= George William McDonald =

Canadian politician (1875–1950)

George William McDonald (November 20, 1875 – April 6, 1950) was a politician in Manitoba, Canada. He served in the Legislative Assembly of Manitoba from 1915 to 1922 as a member of the Manitoba Liberal Party, and later sat in the House of Commons of Canada from 1935 to 1940 as a Liberal-Progressive.

McDonald was born in Lucknow, Ontario, the son of Donald McDonald and Mary McKenzie, and was educated in Kincardine. After completing his schooling, he taught school in Kinloss. He later moved to Manitoba, and worked as an agricultural implement dealer and insurance agent in Boissevain. In 1914, he married Jennie M. Taylor.

He first sought election to the Manitoba legislature in the 1914 campaign, but lost to Conservative incumbent James Johnson by 62 votes. In 1915, the Conservative government of Rodmond Roblin was forced to resign amid a corruption scandal. A new election was held, which the Liberals won in a landslide. McDonald was elected for Turtle Mountain, defeating Johnson by 36 votes. In the legislature, he served as a backbench supporter of Tobias Norris's government.

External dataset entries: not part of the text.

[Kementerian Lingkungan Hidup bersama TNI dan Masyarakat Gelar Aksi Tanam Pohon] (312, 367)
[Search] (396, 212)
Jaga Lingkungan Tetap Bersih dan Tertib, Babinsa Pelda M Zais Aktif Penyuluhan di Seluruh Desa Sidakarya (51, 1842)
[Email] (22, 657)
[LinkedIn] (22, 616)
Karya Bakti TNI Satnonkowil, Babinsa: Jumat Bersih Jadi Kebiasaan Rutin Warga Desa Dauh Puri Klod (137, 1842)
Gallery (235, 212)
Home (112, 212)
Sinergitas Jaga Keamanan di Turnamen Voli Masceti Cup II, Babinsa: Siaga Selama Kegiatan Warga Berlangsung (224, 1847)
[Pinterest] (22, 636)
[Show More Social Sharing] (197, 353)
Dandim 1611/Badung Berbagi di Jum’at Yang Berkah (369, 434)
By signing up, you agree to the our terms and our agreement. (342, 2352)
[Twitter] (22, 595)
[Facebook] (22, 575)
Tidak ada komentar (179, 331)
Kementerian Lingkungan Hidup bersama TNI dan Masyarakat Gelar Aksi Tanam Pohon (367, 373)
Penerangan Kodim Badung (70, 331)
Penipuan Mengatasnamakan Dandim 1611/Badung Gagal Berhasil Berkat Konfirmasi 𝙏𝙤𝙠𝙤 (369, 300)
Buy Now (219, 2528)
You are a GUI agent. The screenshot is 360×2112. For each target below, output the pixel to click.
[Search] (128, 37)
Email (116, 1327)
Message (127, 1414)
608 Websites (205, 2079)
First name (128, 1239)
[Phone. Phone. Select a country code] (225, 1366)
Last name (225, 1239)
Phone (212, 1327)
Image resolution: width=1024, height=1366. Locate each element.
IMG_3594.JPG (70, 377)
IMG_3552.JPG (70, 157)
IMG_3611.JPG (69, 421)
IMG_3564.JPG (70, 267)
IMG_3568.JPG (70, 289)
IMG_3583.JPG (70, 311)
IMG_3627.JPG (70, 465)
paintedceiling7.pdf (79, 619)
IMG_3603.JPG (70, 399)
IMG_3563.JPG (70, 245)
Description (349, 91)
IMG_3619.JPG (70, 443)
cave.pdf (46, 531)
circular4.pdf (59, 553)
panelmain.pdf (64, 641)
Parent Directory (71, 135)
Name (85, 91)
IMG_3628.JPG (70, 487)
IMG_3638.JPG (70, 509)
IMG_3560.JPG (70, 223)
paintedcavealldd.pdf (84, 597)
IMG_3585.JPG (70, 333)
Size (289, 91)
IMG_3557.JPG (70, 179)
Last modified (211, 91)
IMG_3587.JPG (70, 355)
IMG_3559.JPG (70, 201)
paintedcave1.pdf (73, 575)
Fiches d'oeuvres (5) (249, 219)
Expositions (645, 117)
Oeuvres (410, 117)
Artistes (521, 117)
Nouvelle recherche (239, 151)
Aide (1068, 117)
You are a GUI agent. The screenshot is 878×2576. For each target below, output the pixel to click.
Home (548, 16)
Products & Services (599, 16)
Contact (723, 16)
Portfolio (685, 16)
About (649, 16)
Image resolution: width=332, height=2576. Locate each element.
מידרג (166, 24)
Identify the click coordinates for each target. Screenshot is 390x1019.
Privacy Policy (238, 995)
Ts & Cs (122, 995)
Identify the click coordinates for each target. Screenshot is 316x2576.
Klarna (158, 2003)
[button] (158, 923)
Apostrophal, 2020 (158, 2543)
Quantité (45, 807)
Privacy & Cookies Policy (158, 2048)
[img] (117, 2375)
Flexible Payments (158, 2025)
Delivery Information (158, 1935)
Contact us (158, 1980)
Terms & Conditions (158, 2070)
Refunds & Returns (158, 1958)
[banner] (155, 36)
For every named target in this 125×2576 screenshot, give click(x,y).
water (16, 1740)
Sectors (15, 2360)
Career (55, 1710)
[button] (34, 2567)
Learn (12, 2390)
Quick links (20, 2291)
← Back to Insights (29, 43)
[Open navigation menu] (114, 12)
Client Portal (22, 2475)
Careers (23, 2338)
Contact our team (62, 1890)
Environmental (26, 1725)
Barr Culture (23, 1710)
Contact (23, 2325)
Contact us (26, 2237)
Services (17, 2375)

The Liberals were reduced to a minority government in the 1920 provincial election. McDonald faced a serious challenge in Turtle Mountain from new Conservative leader Richard G. Willis, but retained his seat by sixteen votes (1,022 to 1,006). He did not seek re-election in 1922.

He was mayor of Boissevain from 1924 to 1926 and served on the town council from 1929 to 1935.

McDonald returned to political life in the 1935 federal election, winning the rural Manitoba riding of Souris as a Liberal-Progressive by only three votes (3,504 to 3,501). Ironically, he won this election by defeating incumbent Conservative Errick French Willis, the son of Richard G. Willis. Although he was not formally a member of the Liberal Party of Canada caucus, McDonald served as a backbench supporter of William Lyon Mackenzie King's Liberal government for the next five years.

He was defeated in the 1940 campaign in which he ran as a straight Liberal, losing to "National Government" candidate J. Arthur Ross by 130 votes. He did not seek a further return to politics after this time.

McDonald died at home in Boissevain at the age of 74.